> _To be done_:
Return the passage of the forum comment on middle-class income shares verbatim, starting at "Such tremendous progress" and ending at "changed my worldview.".

** Begin Extract provided **

And that paper does describe that chiseling of the middle class. In 1979 the
middle class controlled 46% of all income, and the upper/rich classes
controlled 30%. Today (well at least today as of 2014) the rich and upper
class control 63% with the middle class left with 26%. There's even been a
chiseling out of the middle class as a whole declining from 38.8% of society
to 32% of society.

But the eye opener is this. This is the change in the size of each economic
group between 1979 and 2014 as a percent of the total population:

\- Rich: 0.1% -> 1.8%

\- Upper Middle Class: 12.9% -> 29.4%

\- Middle Class: 38.8% -> 32%

\- Lower Middle Class: 23.9% -> 17.1%

\- Poor or Near-Poor: 24.3% -> 19.8%

Such tremendous progress in just 35 years is absolutely remarkable. Statistics
like this are certainly subject to biased interpretation and 'massaging'. If
one is curious about the source, wiki has a section on the political stance of
the Urban Institute [2]. Though the paper itself is very transparent in their
methodology and extremely readable. I found it all eye opening to the point
that it actually changed my worldview.

** End Extract provided **
** Begin Records **

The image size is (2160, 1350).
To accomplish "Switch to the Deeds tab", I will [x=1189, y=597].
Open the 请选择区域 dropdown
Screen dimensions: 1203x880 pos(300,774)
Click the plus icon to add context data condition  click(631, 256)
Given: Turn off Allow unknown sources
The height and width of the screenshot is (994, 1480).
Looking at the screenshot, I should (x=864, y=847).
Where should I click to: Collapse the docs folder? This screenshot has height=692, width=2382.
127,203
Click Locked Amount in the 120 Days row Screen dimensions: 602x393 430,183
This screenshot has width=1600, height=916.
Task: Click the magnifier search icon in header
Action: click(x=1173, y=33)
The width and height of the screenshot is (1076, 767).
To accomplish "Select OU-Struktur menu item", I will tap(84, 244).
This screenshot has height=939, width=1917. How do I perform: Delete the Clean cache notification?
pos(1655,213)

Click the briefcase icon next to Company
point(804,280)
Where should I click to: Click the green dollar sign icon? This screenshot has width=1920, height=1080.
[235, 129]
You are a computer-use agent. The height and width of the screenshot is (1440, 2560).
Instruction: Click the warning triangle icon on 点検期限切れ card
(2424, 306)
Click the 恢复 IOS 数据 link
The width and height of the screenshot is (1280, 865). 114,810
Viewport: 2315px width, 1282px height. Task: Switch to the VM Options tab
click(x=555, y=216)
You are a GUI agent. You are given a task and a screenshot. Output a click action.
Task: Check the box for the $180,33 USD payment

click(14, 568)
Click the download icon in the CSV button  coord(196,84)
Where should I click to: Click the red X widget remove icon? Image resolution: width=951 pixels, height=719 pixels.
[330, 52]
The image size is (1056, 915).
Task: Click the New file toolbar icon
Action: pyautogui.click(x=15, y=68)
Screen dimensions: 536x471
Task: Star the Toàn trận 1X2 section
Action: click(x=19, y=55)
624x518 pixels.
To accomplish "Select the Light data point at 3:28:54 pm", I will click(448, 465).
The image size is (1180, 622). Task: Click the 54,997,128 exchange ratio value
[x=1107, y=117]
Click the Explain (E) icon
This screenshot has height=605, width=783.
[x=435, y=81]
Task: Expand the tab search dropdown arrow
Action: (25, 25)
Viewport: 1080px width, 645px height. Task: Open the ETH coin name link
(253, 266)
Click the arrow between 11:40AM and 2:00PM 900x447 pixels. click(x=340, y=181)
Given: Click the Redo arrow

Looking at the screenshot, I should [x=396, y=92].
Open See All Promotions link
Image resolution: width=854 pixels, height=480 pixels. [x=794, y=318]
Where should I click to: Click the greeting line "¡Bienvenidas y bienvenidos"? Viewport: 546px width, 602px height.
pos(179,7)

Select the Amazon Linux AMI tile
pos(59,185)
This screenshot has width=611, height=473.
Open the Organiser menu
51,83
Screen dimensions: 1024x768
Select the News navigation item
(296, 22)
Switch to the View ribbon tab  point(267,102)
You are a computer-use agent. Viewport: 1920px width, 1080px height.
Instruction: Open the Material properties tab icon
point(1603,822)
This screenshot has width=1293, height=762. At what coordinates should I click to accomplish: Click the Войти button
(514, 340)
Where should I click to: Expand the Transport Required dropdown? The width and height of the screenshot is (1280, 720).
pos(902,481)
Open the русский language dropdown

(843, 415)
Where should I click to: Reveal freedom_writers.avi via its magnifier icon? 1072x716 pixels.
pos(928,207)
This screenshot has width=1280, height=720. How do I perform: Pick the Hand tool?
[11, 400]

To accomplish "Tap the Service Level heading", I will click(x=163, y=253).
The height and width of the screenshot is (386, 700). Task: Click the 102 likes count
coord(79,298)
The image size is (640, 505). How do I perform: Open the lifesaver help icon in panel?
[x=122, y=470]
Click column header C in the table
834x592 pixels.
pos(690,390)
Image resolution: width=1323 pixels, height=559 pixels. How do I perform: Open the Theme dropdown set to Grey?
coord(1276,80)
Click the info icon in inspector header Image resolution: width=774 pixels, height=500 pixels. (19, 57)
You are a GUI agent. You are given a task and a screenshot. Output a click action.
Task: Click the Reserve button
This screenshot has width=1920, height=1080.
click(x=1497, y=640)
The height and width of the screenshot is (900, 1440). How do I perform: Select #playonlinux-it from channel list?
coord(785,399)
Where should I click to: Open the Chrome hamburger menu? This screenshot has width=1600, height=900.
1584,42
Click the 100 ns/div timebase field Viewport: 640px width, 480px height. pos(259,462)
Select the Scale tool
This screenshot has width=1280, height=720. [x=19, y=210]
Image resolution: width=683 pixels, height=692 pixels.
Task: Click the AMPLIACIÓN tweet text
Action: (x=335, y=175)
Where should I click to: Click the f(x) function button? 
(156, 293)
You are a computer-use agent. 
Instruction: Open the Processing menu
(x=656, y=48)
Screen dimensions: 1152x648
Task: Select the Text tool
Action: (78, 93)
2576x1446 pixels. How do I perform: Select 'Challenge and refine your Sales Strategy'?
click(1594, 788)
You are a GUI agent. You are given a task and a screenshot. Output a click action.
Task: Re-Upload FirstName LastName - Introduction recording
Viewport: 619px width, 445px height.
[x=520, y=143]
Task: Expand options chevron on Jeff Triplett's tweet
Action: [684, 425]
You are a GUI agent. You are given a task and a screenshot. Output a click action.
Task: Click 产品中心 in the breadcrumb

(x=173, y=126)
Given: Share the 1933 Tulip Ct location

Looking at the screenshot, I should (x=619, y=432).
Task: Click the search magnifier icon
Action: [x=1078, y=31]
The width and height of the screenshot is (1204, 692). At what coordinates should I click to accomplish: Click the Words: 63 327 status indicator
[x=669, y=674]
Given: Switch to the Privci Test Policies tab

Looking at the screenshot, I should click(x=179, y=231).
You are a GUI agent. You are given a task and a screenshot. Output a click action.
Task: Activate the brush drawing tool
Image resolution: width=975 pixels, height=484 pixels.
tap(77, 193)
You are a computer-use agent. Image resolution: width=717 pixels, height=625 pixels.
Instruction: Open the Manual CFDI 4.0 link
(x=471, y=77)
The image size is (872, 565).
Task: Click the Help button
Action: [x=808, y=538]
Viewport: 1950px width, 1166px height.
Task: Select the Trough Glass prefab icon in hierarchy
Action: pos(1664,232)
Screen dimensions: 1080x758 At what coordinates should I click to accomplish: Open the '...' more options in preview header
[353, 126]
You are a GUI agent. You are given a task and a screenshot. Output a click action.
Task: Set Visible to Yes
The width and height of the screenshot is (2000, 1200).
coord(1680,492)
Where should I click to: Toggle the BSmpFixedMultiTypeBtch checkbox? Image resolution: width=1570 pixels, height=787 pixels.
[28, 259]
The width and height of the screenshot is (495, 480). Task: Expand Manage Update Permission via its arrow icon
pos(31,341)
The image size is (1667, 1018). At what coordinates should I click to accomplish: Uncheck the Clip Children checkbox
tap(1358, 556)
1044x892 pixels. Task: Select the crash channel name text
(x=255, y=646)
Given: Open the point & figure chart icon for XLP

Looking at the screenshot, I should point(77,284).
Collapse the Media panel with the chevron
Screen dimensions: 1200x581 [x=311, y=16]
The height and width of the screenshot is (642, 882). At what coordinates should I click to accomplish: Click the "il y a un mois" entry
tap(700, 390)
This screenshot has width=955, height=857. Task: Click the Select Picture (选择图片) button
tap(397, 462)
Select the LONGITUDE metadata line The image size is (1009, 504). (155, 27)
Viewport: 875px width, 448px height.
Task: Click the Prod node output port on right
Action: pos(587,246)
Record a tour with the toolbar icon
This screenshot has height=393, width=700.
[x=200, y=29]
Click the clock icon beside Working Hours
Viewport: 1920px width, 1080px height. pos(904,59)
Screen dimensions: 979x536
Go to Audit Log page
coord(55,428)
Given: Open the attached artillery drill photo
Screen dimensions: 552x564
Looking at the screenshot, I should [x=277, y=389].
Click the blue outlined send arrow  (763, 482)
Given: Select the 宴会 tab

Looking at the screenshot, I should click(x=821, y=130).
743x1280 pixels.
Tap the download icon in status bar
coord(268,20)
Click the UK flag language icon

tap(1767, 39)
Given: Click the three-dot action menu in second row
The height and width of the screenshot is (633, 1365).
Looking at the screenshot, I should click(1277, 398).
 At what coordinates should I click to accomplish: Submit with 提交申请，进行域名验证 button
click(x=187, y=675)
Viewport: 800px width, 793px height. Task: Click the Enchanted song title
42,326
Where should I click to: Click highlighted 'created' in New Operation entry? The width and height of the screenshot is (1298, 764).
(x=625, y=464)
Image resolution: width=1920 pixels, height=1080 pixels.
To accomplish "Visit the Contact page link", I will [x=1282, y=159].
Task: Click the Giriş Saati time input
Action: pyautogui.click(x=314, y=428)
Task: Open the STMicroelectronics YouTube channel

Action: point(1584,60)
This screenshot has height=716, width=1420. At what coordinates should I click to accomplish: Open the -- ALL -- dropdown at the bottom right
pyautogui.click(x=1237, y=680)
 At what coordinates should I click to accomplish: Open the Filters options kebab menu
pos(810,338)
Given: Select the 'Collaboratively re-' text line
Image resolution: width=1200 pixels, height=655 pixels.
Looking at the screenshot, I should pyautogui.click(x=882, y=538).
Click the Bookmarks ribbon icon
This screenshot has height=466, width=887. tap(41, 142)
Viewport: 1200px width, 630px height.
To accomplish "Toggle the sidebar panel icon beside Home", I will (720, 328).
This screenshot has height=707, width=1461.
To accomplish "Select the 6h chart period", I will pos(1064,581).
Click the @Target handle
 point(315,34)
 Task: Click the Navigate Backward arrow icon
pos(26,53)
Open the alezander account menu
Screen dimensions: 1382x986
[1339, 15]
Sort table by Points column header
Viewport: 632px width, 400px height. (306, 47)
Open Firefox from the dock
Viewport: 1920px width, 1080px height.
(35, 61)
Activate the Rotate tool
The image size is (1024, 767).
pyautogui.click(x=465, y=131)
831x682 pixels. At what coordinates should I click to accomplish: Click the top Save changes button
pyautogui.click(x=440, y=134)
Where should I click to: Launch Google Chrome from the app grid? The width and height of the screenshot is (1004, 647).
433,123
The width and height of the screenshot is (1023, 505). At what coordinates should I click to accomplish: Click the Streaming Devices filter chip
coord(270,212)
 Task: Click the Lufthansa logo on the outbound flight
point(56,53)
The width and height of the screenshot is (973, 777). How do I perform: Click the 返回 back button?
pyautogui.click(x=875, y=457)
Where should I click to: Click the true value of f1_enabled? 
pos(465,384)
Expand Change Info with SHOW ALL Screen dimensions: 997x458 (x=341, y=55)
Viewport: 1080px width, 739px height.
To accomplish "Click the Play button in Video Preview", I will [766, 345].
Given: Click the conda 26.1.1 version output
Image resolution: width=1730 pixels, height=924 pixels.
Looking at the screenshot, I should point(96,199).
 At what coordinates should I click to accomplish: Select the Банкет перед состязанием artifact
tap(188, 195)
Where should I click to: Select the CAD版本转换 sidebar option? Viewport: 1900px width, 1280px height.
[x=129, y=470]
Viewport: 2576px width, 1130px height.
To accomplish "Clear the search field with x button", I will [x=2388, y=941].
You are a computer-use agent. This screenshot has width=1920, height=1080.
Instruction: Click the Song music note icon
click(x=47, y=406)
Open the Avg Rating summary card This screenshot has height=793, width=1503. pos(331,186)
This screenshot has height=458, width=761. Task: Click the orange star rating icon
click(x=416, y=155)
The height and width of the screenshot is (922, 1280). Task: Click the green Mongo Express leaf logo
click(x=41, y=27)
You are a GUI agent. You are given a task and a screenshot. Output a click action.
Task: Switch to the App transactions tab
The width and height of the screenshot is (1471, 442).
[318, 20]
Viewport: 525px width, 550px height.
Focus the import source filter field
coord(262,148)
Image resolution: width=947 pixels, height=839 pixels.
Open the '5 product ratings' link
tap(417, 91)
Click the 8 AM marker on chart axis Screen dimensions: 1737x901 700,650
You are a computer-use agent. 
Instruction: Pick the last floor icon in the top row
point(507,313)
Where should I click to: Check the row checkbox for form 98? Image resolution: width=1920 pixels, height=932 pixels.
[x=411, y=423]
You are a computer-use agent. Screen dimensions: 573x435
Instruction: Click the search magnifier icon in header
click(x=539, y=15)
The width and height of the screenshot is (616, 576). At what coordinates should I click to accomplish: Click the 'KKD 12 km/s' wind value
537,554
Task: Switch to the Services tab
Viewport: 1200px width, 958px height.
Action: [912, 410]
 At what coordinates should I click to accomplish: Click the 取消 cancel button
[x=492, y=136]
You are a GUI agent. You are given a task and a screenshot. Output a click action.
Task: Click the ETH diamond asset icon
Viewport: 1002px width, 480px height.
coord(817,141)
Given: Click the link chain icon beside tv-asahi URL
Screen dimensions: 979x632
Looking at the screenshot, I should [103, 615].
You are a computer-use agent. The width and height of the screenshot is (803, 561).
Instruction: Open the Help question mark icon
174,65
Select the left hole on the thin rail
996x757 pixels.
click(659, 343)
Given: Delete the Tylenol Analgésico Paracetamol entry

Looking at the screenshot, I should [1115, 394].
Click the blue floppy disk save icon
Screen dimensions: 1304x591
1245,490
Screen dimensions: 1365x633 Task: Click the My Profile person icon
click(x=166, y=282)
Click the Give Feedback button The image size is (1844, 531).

** End Records **

> _Answer in full_:
Such tremendous progress in just 35 years is absolutely remarkable. Statistics
like this are certainly subject to biased interpretation and 'massaging'. If
one is curious about the source, wiki has a section on the political stance of
the Urban Institute [2]. Though the paper itself is very transparent in their
methodology and extremely readable. I found it all eye opening to the point
that it actually changed my worldview.